Cresce l’attesa per la sentenza del processo d’appello per la morte di Stefano Cucchi, il geometra romano arrestato a Roma il 15 ottobre 2009 per possesso di droga e deceduto una settimana dopo nell’ospedale Sandro Pertini.
Sul banco degli imputati sei medici, tre infermieri e tre agenti della polizia penitenziaria. In primo grado furono condannati soltanto i medici (due per omicidio colposo e una dottoressa per falso).
Adesso il procuratore generale ha chiesto di ribaltare la sentenza condannando tutti gli imputati.
Un processo difficile, che ha visto negli anni moltiplicarsi testimonianze e perizie. La famiglia di Cucchi, con la sorella Ilaria in prima fila, ha sempre sostenuto che il ragazzo morì per l’aggressione subita da parte degli agenti.

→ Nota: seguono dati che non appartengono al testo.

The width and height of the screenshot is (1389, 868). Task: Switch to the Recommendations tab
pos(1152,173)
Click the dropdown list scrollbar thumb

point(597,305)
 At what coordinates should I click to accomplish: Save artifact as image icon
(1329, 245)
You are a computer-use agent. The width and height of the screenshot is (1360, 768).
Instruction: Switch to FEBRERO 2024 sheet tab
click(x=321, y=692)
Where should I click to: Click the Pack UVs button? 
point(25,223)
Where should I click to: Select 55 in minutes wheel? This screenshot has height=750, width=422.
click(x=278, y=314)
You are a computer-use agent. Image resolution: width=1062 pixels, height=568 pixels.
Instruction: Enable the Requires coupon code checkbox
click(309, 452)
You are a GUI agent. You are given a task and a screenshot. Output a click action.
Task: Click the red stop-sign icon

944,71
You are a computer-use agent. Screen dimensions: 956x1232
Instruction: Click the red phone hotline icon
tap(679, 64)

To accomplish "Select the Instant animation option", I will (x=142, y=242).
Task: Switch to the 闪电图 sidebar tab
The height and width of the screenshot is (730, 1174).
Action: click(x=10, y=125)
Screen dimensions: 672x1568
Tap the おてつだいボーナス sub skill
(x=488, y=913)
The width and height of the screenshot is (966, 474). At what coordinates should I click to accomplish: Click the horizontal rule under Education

LA SENTENZA DI PRIMO GRADO. Per i pm di primo grado Stefano Cucchi fu “pestato” nelle camere di sicurezza del tribunale capitolino, dove si trovava in attesa dell’udienza di convalida del suo arresto per droga. E in ospedale furono ignorate le sue richieste di avere farmaci e fu abbandonato e lasciato morire di fame e sete.
Diversa la visione dei giudici, per i quali Cucchi non fu picchiato nelle celle di sicurezza del tribunale, ma morì in ospedale per malnutrizione e l’attività dei medici fu segnata da trascuratezza e sciatteria. Da qui la condanna dei medici.
Dopo la condanna è stato stabilito un maxi-risarcimento alla famiglia da parte dell’ospedale.
IL PROCESSO DI APPELLO. Il secondo grado si è aperto a settembre. Per il Pg il “pestaggio” ci fu, ma dopo l’udienza di convalida del suo arresto e non prima.